As in regular Rummy, the basic concept in this version stays the same; however, the sequences/melds to be made are predetermined for each round. A total of 7 rounds exist, each of which requires players to make certain melds by drawing and discarding. The player to complete the said sequence and laying off all cards first wins the round and scores a zero. The other players compute the score of the remaining cards in their hands.
The ultimate goal in the game is to accumulate as less points as possible. In strategy card games like Rummy, it’s very essential to understand and grasp the game rules beforehand; if you’re perfect with the rules, you could play Progressive Rummy like a pro.
Given below are the detailed rules and guidelines to play the Progressive Rummy card game. Take a look!
How to Play Progressive Rummy
What You Will Need
The game requires two decks of cards and one joker for two players. In case, more players wish to join, add one deck plus a joker per two additional players.
The basic object of the game is to form melds or card combinations on every new deal, which are previously determined. The player to successfully form the expected meld and lay off all of his/her cards first, wins the respective round. At the end of the game’s seven rounds, the player with the least cumulative score wins the game.
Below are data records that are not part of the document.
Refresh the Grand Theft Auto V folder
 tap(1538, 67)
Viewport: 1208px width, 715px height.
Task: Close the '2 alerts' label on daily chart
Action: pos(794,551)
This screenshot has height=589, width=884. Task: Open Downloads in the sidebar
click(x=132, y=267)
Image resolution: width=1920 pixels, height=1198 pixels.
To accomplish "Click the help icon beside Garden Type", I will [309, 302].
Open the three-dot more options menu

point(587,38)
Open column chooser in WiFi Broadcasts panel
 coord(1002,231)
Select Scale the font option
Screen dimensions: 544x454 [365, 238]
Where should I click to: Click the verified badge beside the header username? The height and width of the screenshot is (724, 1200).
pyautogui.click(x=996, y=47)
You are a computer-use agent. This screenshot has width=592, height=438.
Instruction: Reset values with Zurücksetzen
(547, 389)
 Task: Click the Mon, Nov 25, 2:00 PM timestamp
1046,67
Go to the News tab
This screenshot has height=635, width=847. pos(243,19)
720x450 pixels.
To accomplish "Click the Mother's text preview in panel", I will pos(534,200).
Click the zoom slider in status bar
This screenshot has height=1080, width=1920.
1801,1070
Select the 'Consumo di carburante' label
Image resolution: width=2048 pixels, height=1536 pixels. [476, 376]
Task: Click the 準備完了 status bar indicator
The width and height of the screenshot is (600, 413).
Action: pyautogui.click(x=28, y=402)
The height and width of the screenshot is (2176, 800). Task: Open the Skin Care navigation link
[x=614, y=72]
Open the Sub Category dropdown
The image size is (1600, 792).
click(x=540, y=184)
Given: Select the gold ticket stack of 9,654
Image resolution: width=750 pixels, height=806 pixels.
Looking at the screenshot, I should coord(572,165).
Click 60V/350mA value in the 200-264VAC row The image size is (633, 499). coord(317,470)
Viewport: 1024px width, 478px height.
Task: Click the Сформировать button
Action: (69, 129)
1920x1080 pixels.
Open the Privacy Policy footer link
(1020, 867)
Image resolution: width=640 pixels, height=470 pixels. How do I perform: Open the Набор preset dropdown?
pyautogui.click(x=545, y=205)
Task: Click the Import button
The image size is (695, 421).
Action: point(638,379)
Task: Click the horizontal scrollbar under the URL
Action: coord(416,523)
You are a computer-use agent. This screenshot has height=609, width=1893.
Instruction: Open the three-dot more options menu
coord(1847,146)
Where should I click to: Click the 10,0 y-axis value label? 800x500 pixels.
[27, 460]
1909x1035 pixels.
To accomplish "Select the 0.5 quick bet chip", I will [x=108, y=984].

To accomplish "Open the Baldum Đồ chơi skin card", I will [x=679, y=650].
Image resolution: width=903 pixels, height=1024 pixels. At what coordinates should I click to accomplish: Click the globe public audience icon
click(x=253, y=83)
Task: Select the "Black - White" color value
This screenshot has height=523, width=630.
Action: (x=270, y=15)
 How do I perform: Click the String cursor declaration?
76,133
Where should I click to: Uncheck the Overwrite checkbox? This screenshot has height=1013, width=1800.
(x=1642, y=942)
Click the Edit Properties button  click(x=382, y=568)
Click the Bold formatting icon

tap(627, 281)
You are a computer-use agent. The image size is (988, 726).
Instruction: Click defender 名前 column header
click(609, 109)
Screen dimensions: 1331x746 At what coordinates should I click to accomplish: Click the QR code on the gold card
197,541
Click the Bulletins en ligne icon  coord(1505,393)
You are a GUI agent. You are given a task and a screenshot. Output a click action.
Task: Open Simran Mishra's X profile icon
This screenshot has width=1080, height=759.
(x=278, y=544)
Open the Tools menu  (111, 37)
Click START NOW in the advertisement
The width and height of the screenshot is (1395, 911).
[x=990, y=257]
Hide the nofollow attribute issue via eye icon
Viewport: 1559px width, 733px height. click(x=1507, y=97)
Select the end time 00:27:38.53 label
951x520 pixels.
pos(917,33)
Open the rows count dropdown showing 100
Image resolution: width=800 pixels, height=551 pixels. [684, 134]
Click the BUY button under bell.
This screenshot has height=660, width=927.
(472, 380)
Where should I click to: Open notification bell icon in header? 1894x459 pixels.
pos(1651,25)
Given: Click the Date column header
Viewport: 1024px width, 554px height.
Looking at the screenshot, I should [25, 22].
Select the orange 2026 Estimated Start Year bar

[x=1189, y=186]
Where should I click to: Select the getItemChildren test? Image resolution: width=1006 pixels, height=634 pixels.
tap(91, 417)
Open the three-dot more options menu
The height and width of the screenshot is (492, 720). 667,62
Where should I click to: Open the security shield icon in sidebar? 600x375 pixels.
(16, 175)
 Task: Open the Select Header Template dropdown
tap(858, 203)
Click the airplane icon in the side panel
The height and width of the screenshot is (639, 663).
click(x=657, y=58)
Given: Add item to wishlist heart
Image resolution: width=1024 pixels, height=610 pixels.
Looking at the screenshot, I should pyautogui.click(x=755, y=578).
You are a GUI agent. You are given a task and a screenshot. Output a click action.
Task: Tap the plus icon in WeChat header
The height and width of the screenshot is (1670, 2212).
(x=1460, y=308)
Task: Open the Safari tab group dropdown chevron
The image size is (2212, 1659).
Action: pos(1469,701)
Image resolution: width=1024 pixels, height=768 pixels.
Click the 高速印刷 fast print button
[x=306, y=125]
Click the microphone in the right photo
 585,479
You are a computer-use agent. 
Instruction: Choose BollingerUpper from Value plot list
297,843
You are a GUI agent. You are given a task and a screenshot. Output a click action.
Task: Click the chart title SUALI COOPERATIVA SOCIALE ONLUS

There are two types of melds in Progressive Rummy: ‘Sets’, and ‘Runs’.
A set (abbreviated as ‘S’) is a combination of three or more cards of the same rank irrespective of the suit.
For example, 5 ♥ – 5 ♠ – 5 ♦.
A run (abbreviated as ‘R’) on the other hand is a sequence of four or more consecutive cards, which should necessarily belong to the same suit.
For example, 4 ♣ – 5 ♣ – 6 ♣ – 7 ♣ .
In case of a run, aces should either be considered high or low in rank, but not both.
For instance, the correct combinations are:
A ♣ – 2 ♣ – 3 ♣ – 4 ♣ (when the ace is considered low) or
J ♠ – K ♠ – Q ♠ – A ♠ (when the ace is considered high)
Whereas, Q ♣ – K ♣- A ♣- 2 ♣ isn’t right.
The following table illustrates the seven melds, and number of cards to be dealt per round. Memorize it to make the gameplay easier.
|Melds||2 S||1 S and 1 R||2 R||3 S||2 S and 1 R||1 S and 2 R||3 R|
- Mix the two decks of cards, and deal each player 6 cards to begin the first round.
- Place the rest of the deck in the center and flip the top card; the deck would be used as the draw pile, and the flipped card would begin a discard pile.
- The player to the left of the dealer starts by picking up a card from either the draw or discard pile. He/she would then try to use it in his/her sequence, and discard a less useful card from his/her hand.
- The game continues in a similar fashion, wherein players draw and discard in an attempt to complete the said melds. Once a player is successful in forming a meld, he/she would lay it down on the table, and would ultimately win the round.
- Sometimes, confusion would arise when a player draws a card from the draw pile, and finds it useful to complete his/her meld. In such a case, there could be two possibilities: (i) the player by using the drawn card would lay off the formed meld, or; (ii) he would stick to the discard-one-card rule. In case of the latter, the player wouldn’t be able to complete the meld in that particular turn and will have to wait till he obtains another suitable card.
- In case a player is left with additional cards after laying off the meld of the respective round, he/she can lay off these cards by linking them to an existing meld, but only on his/her next turn. The round ends when a player is successful in getting rid of all of his/her cards.
- A Joker (could be more than one) is used as a wild card, and have the ability to replace any missing card in a particular sequence. If you get one, use it wisely.
- At the end of each round, players keep a score of the cards that remain in their hand. The score sheet for the same is given below.
Progressive Rummy Score Sheet
Overall, the game is pretty simple once you understand the rules correctly. Alternately, you could note down the seven melds for reference while playing Progressive Rummy. Play the game with your friends and family, and enjoy!